EXERCISE
Pick out and copy every line of the data below that contains the word "screenshot".

[Data for locating visible targets]
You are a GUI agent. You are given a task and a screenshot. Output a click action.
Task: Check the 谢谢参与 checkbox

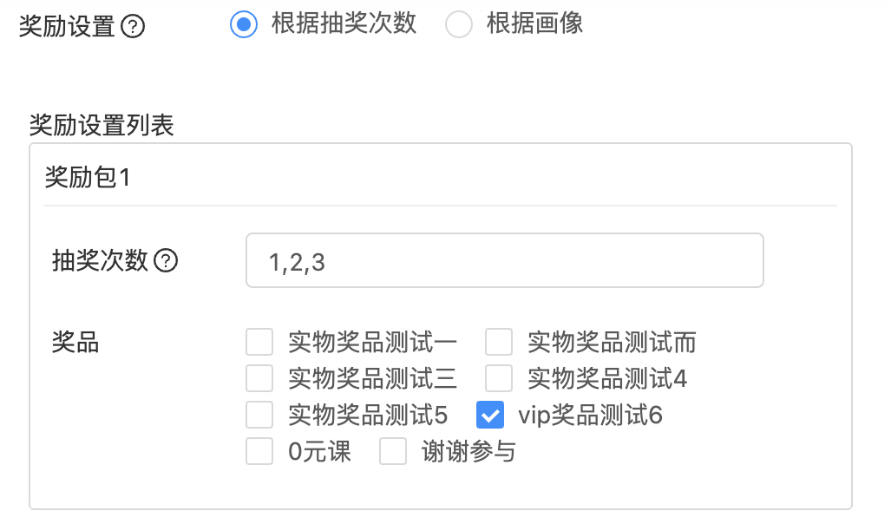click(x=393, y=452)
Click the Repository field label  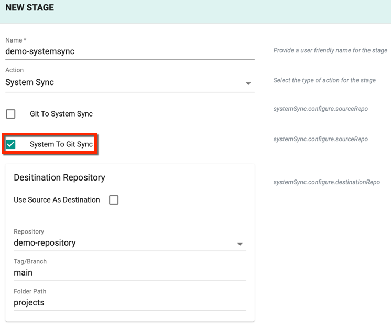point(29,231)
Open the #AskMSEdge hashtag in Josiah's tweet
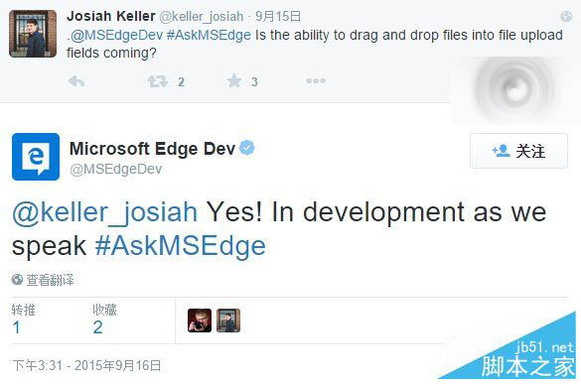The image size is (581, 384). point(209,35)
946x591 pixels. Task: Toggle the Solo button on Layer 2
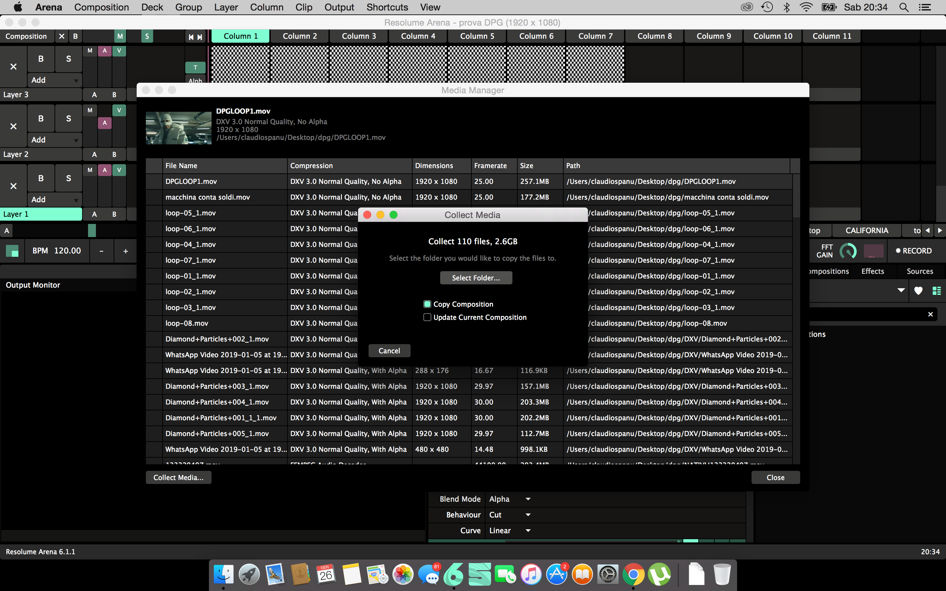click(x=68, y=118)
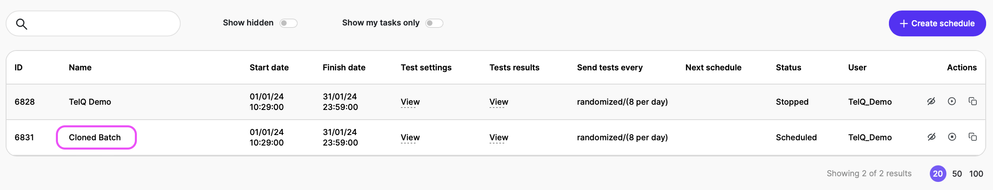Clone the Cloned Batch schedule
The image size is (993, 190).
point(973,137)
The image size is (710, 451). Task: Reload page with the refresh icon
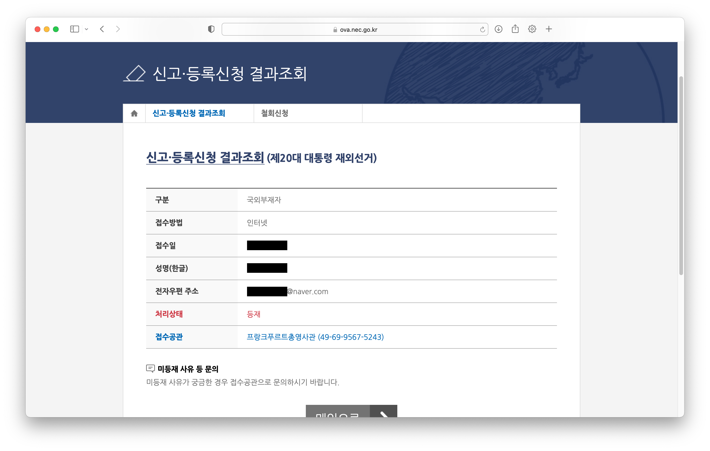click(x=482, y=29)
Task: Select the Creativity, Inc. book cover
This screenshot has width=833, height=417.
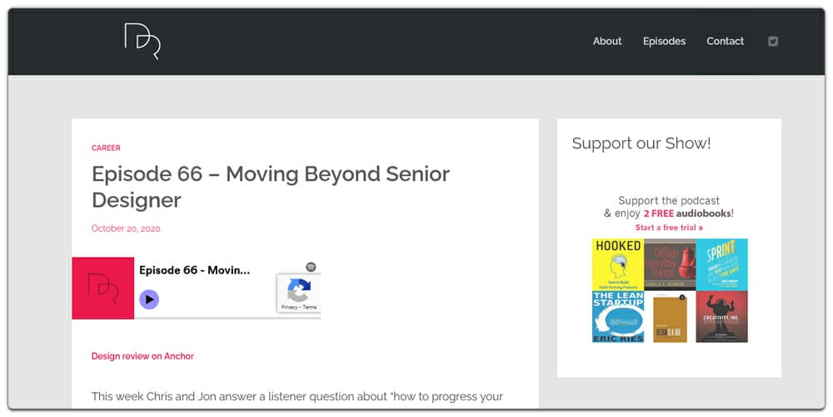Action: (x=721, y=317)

COMPLETE ANSWER
You are a GUI agent. You are given a task and a screenshot. Output a click action.
This screenshot has width=833, height=417.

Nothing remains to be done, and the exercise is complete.